Le deuxième couplet continue l’agitation intérieure du protagoniste, et à la fin du deuxième refrain, ils prolongent la strophe en anticipant la prochaine femme, qui ne peut pas être blonde s’il veut une relation réussie : « Tu m’as gâché ça quand tu es parti. Après un troisième refrain, ils ont mis fin brusquement au tout près des deux minutes. Ils n’ont même pas envisagé de l’allonger.
“À l’époque, il y avait tellement de succès radiophoniques pop qui duraient environ une minute et 55 secondes, deux minutes et 15 secondes”, se souvient LaCorte. “Beaucoup d’entre eux n’arrivent même pas à un troisième refrain. Je pense que c’était en partie une tendance, mais j’aime plutôt le jeu psychologique là-dessus, où vous en voulez plus et vous voulez le rejouer. ”
LaCorte a produit une démo simple, dominée par le chant et le coup de guitare, avec une basse faible et une grosse caisse à quatre au sol. C’était suffisamment lâche pour que cela aurait pu conduire à un enregistrement bluegrass ou même à quelque chose avec une sensation Lumineers. Bien que LaCorte soit devenu le producteur de Wetmore, il n’a pas présenté “Brunette”. Au lieu de cela, l’un des éditeurs de la chanson l’a envoyée au PDG/fondateur de Back Blocks, Rakiyah Marshall, qui l’a transmise parmi une douzaine de chansons pour que Wetmore puisse auditionner. Il écoutait la musique dans des écouteurs alors qu’il montait à bord d’un vol depuis le tarmac d’un petit aéroport d’Oklahoma. Il a été immédiatement séduit par « Brunette », imaginant un style western.
« C’est un peu comme un tireur d’élite au milieu d’une ambiance de rue poussiéreuse », dit-il. “C’est ce que ce coup de langue me donne.”
LaCorte n’était pas sûr de ce que les musiciens en feraient pendant la session de suivi au Sound Stage de Nashville, mais l’idée occidentale de Wetmore a résonné en eux, et entre le rythme effréné et le son centre-gauche, ils ont joué avec abandon. «Cela ressemble un peu à une crise de panique», dit LaCorte. “C’est presque angoissant, dans le bon sens.”
Dans cet esprit, Wetmore souhaitait une section piano à la fin pour un effet de récupération, et Alex Wright l’a obtenue sur la quatrième prise. Le hitmaker était un peu nerveux à l’idée de couper la voix finale à la vitesse accélérée de la chanson. «J’ai dû apprendre un peu où prendre ma respiration et où mettre les mots avec accent», dit-il.
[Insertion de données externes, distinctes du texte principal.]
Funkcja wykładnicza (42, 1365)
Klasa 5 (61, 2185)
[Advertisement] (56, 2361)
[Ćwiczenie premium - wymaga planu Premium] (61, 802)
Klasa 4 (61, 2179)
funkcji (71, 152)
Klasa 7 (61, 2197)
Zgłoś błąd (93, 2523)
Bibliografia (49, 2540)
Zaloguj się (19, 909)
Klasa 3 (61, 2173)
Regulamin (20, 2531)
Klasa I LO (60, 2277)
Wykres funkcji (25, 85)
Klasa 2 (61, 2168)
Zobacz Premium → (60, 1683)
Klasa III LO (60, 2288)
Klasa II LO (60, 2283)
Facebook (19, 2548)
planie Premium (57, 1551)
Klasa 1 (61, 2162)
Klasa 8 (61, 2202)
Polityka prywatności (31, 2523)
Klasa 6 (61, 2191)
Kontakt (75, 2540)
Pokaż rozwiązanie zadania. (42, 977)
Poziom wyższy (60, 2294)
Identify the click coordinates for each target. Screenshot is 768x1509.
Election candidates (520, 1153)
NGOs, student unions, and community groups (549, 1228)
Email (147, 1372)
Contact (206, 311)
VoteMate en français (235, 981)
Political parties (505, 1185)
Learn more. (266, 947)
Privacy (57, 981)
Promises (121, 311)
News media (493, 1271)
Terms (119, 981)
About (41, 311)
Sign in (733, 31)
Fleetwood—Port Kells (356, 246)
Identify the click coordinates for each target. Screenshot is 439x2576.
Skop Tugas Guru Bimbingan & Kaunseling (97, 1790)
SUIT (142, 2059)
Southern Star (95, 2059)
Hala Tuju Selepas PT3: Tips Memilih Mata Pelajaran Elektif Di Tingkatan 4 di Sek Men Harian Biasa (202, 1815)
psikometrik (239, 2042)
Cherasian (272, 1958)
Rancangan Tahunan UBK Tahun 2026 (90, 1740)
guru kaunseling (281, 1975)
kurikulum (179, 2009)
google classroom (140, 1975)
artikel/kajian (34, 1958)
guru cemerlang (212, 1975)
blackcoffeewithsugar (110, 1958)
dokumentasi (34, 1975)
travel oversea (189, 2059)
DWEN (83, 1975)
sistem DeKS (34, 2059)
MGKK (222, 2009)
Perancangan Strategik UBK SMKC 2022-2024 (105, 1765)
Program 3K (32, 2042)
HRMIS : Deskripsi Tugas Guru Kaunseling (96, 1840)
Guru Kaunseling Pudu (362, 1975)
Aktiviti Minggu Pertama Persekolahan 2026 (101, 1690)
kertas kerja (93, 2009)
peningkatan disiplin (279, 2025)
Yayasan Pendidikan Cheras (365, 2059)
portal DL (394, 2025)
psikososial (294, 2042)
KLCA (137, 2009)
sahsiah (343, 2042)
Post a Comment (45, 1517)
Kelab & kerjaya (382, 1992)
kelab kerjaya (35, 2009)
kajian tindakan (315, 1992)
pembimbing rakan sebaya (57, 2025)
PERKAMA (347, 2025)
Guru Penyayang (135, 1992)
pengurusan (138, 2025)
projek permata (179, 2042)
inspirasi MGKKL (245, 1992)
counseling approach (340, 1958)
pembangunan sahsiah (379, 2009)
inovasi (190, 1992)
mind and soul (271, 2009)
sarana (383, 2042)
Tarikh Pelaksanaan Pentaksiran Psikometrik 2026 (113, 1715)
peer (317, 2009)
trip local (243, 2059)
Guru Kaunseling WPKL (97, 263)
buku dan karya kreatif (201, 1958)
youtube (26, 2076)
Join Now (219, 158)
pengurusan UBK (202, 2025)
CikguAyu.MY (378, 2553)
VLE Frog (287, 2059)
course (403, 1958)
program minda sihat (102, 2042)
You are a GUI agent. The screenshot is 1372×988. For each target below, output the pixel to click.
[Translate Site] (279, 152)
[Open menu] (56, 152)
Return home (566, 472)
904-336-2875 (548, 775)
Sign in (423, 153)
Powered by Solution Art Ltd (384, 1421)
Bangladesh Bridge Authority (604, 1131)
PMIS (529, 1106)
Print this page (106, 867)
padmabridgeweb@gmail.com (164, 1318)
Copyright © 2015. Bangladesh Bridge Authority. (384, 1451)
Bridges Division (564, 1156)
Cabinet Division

Mais il a fini par faire des prises supplémentaires pour placer cinq ou six parties d’harmonie sur la voix principale, intégrant chaque nuance dans son cerveau.
“Brunette” est actuellement la finale de son émission en direct, et à mesure qu’elle monte dans le classement, les paroles “involontairement trompeuses” ont deux factions de son public qui se battent pour la propriété.
«J’aime voir les blondes et les brunes s’échanger des propos : ‘Non, cette chanson parle des blondes’ ou ‘Cette chanson parle des brunes’», dit-il. “Voyez ce que cela a provoqué.”